[Task instructions]: Every entry must appear in the output exactly as it does here.

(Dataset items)

>>>>

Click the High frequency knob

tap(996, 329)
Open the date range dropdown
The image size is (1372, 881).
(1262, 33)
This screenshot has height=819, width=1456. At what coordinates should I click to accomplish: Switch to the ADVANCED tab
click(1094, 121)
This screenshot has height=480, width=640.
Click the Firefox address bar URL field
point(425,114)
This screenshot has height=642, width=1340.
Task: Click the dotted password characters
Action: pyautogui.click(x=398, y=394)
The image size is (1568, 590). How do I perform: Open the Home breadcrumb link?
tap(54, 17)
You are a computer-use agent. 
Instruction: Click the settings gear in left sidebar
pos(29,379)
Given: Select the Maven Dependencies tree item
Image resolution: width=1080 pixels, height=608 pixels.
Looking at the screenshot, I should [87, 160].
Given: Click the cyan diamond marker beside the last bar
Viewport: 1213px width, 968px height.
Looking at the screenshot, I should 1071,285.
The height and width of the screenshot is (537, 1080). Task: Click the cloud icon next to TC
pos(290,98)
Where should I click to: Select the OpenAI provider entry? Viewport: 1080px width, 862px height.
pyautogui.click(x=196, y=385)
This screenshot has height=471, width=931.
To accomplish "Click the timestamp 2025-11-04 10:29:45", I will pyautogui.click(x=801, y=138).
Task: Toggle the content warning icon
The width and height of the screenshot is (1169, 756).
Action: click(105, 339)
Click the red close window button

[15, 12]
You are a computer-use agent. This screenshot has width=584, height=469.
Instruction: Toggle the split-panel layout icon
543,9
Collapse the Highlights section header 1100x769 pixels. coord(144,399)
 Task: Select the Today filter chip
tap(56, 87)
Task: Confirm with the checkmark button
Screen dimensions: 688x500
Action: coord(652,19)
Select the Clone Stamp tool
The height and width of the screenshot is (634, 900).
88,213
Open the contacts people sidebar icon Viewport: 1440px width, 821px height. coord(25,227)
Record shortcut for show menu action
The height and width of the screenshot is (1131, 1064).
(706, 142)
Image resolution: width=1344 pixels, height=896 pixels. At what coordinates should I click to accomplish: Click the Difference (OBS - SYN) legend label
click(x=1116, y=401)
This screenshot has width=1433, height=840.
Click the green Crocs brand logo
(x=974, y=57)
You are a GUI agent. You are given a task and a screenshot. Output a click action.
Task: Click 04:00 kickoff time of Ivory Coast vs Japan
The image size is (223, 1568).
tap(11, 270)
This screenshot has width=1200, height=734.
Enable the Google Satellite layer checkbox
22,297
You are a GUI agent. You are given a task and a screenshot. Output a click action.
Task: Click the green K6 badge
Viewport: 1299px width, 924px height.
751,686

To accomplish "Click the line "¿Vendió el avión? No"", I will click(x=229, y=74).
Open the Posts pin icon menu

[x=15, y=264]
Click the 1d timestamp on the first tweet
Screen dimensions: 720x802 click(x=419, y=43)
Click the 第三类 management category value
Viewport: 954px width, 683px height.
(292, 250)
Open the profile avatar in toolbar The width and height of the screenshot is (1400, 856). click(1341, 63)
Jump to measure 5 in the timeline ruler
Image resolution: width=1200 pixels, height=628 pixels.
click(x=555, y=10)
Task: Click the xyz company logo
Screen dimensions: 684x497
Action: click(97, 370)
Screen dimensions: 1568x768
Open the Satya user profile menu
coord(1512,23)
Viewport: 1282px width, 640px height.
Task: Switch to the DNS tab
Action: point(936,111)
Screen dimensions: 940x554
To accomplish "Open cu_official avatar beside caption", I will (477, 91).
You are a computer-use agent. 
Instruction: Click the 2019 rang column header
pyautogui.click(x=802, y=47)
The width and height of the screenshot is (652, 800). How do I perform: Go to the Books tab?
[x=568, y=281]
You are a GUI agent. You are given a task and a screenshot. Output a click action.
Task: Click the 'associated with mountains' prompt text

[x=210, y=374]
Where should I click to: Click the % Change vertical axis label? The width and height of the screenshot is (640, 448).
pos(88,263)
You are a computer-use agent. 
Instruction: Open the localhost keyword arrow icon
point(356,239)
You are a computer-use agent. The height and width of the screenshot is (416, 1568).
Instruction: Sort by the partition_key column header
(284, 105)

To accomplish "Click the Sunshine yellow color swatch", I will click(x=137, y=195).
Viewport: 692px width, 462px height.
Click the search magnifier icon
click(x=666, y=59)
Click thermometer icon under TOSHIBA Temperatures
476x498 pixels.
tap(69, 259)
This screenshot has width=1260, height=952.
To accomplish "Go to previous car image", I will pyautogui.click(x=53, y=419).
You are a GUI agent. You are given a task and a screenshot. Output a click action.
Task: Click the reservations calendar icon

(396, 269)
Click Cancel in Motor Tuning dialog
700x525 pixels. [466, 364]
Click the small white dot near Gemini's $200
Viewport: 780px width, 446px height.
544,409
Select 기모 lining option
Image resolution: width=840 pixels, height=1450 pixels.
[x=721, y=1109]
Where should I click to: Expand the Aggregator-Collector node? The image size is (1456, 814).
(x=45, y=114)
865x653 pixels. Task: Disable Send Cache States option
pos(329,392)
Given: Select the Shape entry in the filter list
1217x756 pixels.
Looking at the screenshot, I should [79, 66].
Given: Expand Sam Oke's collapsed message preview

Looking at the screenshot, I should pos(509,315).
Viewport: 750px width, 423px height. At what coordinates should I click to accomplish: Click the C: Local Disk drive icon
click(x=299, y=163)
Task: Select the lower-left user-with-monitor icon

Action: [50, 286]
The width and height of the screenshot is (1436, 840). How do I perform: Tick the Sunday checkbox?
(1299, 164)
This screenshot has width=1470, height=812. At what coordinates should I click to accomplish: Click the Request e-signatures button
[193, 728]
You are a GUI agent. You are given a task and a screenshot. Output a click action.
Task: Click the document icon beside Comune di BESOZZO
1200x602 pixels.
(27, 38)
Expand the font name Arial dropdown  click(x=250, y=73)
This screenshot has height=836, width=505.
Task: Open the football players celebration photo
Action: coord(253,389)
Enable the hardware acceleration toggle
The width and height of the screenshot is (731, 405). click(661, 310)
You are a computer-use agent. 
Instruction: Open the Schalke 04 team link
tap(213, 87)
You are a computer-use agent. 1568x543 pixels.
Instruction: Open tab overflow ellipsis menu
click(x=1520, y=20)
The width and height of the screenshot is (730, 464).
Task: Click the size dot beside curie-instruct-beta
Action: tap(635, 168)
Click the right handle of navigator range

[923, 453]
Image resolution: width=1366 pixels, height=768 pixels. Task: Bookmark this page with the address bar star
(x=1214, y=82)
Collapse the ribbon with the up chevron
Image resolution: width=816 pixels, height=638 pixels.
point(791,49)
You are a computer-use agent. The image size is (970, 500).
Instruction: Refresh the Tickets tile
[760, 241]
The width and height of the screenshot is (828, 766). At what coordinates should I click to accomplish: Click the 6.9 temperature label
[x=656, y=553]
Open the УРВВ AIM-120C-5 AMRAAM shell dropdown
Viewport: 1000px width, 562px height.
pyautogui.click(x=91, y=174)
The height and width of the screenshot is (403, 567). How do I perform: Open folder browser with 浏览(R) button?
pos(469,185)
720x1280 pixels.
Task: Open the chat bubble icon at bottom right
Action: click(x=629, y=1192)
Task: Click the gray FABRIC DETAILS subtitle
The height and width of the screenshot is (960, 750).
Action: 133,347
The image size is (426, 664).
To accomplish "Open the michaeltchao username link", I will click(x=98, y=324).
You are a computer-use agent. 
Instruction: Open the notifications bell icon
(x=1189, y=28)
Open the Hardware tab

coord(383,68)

<<<<

[Solution to the problem]:
Click the High frequency knob

tap(996, 329)
Open the date range dropdown
The image size is (1372, 881).
(1262, 33)
This screenshot has height=819, width=1456. At what coordinates should I click to accomplish: Switch to the ADVANCED tab
click(1094, 121)
This screenshot has height=480, width=640.
Click the Firefox address bar URL field
point(425,114)
This screenshot has height=642, width=1340.
Task: Click the dotted password characters
Action: pyautogui.click(x=398, y=394)
The image size is (1568, 590). How do I perform: Open the Home breadcrumb link?
tap(54, 17)
You are a computer-use agent. 
Instruction: Click the settings gear in left sidebar
pos(29,379)
Given: Select the Maven Dependencies tree item
Image resolution: width=1080 pixels, height=608 pixels.
Looking at the screenshot, I should [87, 160].
Given: Click the cyan diamond marker beside the last bar
Viewport: 1213px width, 968px height.
Looking at the screenshot, I should 1071,285.
The height and width of the screenshot is (537, 1080). Task: Click the cloud icon next to TC
pos(290,98)
Where should I click to: Select the OpenAI provider entry? Viewport: 1080px width, 862px height.
pyautogui.click(x=196, y=385)
This screenshot has height=471, width=931.
To accomplish "Click the timestamp 2025-11-04 10:29:45", I will pyautogui.click(x=801, y=138).
Task: Toggle the content warning icon
The width and height of the screenshot is (1169, 756).
Action: click(105, 339)
Click the red close window button

[15, 12]
You are a computer-use agent. This screenshot has width=584, height=469.
Instruction: Toggle the split-panel layout icon
543,9
Collapse the Highlights section header 1100x769 pixels. coord(144,399)
 Task: Select the Today filter chip
tap(56, 87)
Task: Confirm with the checkmark button
Screen dimensions: 688x500
Action: coord(652,19)
Select the Clone Stamp tool
The height and width of the screenshot is (634, 900).
88,213
Open the contacts people sidebar icon Viewport: 1440px width, 821px height. coord(25,227)
Record shortcut for show menu action
The height and width of the screenshot is (1131, 1064).
(706, 142)
Image resolution: width=1344 pixels, height=896 pixels. At what coordinates should I click to accomplish: Click the Difference (OBS - SYN) legend label
click(x=1116, y=401)
This screenshot has width=1433, height=840.
Click the green Crocs brand logo
(x=974, y=57)
You are a GUI agent. You are given a task and a screenshot. Output a click action.
Task: Click 04:00 kickoff time of Ivory Coast vs Japan
The image size is (223, 1568).
tap(11, 270)
This screenshot has width=1200, height=734.
Enable the Google Satellite layer checkbox
22,297
You are a GUI agent. You are given a task and a screenshot. Output a click action.
Task: Click the green K6 badge
Viewport: 1299px width, 924px height.
751,686

To accomplish "Click the line "¿Vendió el avión? No"", I will click(x=229, y=74).
Open the Posts pin icon menu

[x=15, y=264]
Click the 1d timestamp on the first tweet
Screen dimensions: 720x802 click(x=419, y=43)
Click the 第三类 management category value
Viewport: 954px width, 683px height.
(292, 250)
Open the profile avatar in toolbar The width and height of the screenshot is (1400, 856). click(1341, 63)
Jump to measure 5 in the timeline ruler
Image resolution: width=1200 pixels, height=628 pixels.
click(x=555, y=10)
Task: Click the xyz company logo
Screen dimensions: 684x497
Action: click(97, 370)
Screen dimensions: 1568x768
Open the Satya user profile menu
coord(1512,23)
Viewport: 1282px width, 640px height.
Task: Switch to the DNS tab
Action: point(936,111)
Screen dimensions: 940x554
To accomplish "Open cu_official avatar beside caption", I will (477, 91).
You are a computer-use agent. 
Instruction: Click the 2019 rang column header
pyautogui.click(x=802, y=47)
The width and height of the screenshot is (652, 800). How do I perform: Go to the Books tab?
[x=568, y=281]
You are a GUI agent. You are given a task and a screenshot. Output a click action.
Task: Click the 'associated with mountains' prompt text

[x=210, y=374]
Where should I click to: Click the % Change vertical axis label? The width and height of the screenshot is (640, 448).
pos(88,263)
You are a computer-use agent. 
Instruction: Open the localhost keyword arrow icon
point(356,239)
You are a computer-use agent. The height and width of the screenshot is (416, 1568).
Instruction: Sort by the partition_key column header
(284, 105)

To accomplish "Click the Sunshine yellow color swatch", I will click(x=137, y=195).
Viewport: 692px width, 462px height.
Click the search magnifier icon
click(x=666, y=59)
Click thermometer icon under TOSHIBA Temperatures
476x498 pixels.
tap(69, 259)
This screenshot has width=1260, height=952.
To accomplish "Go to previous car image", I will pyautogui.click(x=53, y=419).
You are a GUI agent. You are given a task and a screenshot. Output a click action.
Task: Click the reservations calendar icon

(396, 269)
Click Cancel in Motor Tuning dialog
700x525 pixels. [466, 364]
Click the small white dot near Gemini's $200
Viewport: 780px width, 446px height.
544,409
Select 기모 lining option
Image resolution: width=840 pixels, height=1450 pixels.
[x=721, y=1109]
Where should I click to: Expand the Aggregator-Collector node? The image size is (1456, 814).
(x=45, y=114)
865x653 pixels. Task: Disable Send Cache States option
pos(329,392)
Given: Select the Shape entry in the filter list
1217x756 pixels.
Looking at the screenshot, I should [79, 66].
Given: Expand Sam Oke's collapsed message preview

Looking at the screenshot, I should pos(509,315).
Viewport: 750px width, 423px height. At what coordinates should I click to accomplish: Click the C: Local Disk drive icon
click(x=299, y=163)
Task: Select the lower-left user-with-monitor icon

Action: [50, 286]
The width and height of the screenshot is (1436, 840). How do I perform: Tick the Sunday checkbox?
(1299, 164)
This screenshot has width=1470, height=812. At what coordinates should I click to accomplish: Click the Request e-signatures button
[193, 728]
You are a GUI agent. You are given a task and a screenshot. Output a click action.
Task: Click the document icon beside Comune di BESOZZO
1200x602 pixels.
(27, 38)
Expand the font name Arial dropdown  click(x=250, y=73)
This screenshot has height=836, width=505.
Task: Open the football players celebration photo
Action: coord(253,389)
Enable the hardware acceleration toggle
The width and height of the screenshot is (731, 405). click(661, 310)
You are a computer-use agent. 
Instruction: Open the Schalke 04 team link
tap(213, 87)
You are a computer-use agent. 1568x543 pixels.
Instruction: Open tab overflow ellipsis menu
click(x=1520, y=20)
The width and height of the screenshot is (730, 464).
Task: Click the size dot beside curie-instruct-beta
Action: tap(635, 168)
Click the right handle of navigator range

[923, 453]
Image resolution: width=1366 pixels, height=768 pixels. Task: Bookmark this page with the address bar star
(x=1214, y=82)
Collapse the ribbon with the up chevron
Image resolution: width=816 pixels, height=638 pixels.
point(791,49)
You are a computer-use agent. The image size is (970, 500).
Instruction: Refresh the Tickets tile
[760, 241]
The width and height of the screenshot is (828, 766). At what coordinates should I click to accomplish: Click the 6.9 temperature label
[x=656, y=553]
Open the УРВВ AIM-120C-5 AMRAAM shell dropdown
Viewport: 1000px width, 562px height.
pyautogui.click(x=91, y=174)
The height and width of the screenshot is (403, 567). How do I perform: Open folder browser with 浏览(R) button?
pos(469,185)
720x1280 pixels.
Task: Open the chat bubble icon at bottom right
Action: click(x=629, y=1192)
Task: Click the gray FABRIC DETAILS subtitle
The height and width of the screenshot is (960, 750).
Action: 133,347
The image size is (426, 664).
To accomplish "Open the michaeltchao username link", I will click(x=98, y=324).
You are a computer-use agent. 
Instruction: Open the notifications bell icon
(x=1189, y=28)
Open the Hardware tab

coord(383,68)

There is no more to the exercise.